━━━ Material provided ━━━

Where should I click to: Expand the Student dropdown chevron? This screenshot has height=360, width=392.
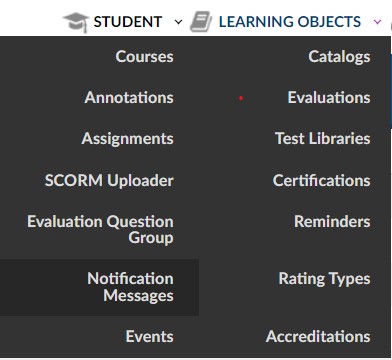tap(179, 22)
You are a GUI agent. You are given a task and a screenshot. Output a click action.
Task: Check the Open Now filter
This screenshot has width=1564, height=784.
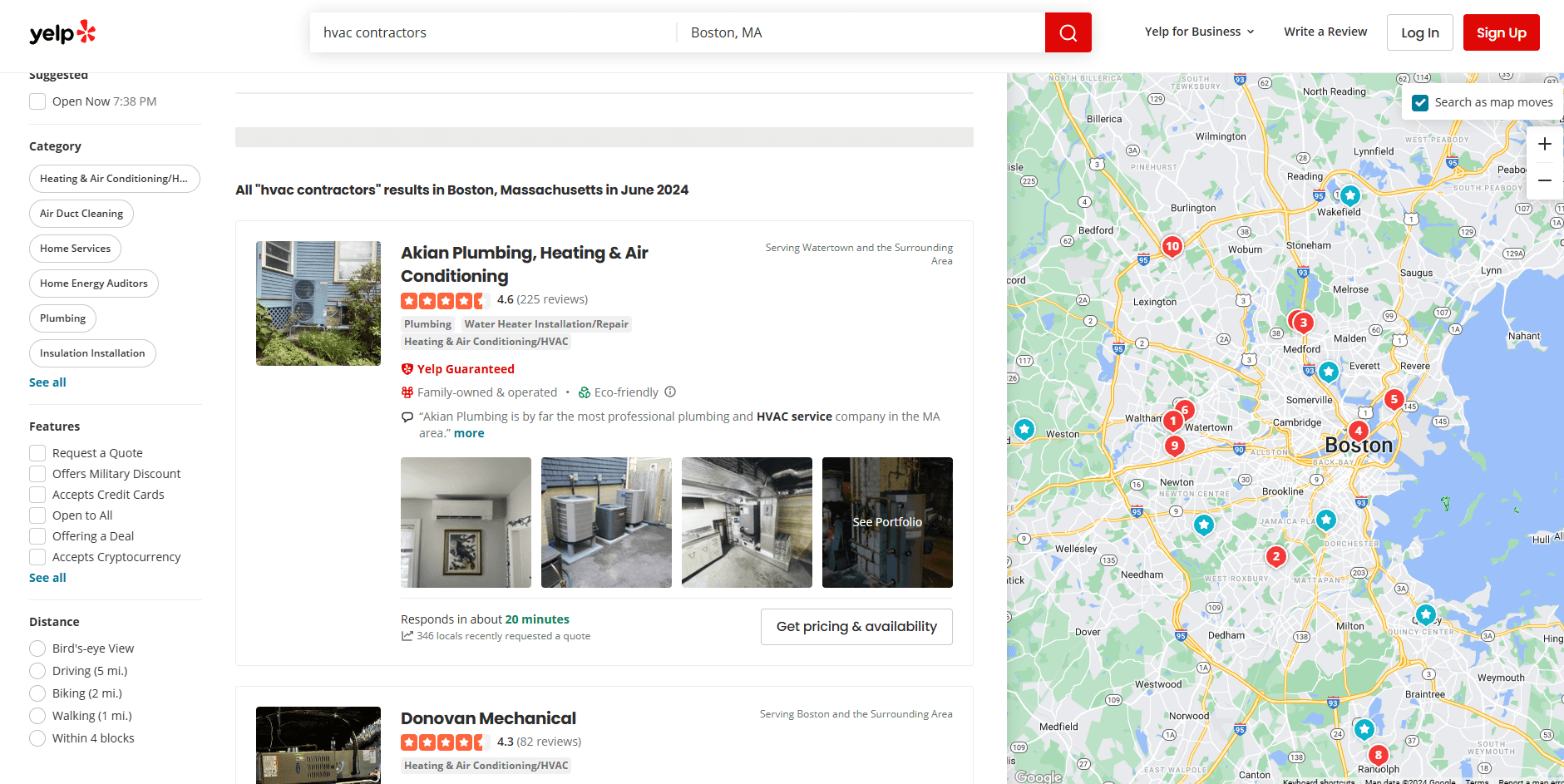pos(37,101)

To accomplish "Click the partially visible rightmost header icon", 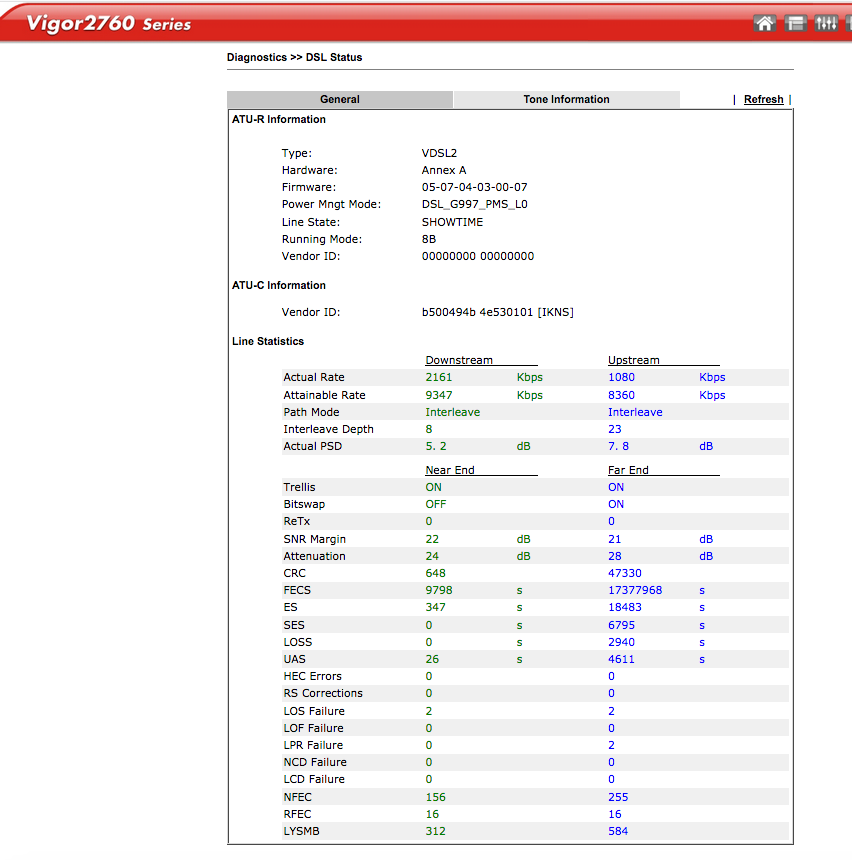I will (x=848, y=23).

━━━

- Problem requirements: Copy out everything from the start of the listing down to the line containing "tap(179, 22)", and omit the pictures.

- Result of this task:
Where should I click to: Expand the Student dropdown chevron? This screenshot has height=360, width=392.
tap(179, 22)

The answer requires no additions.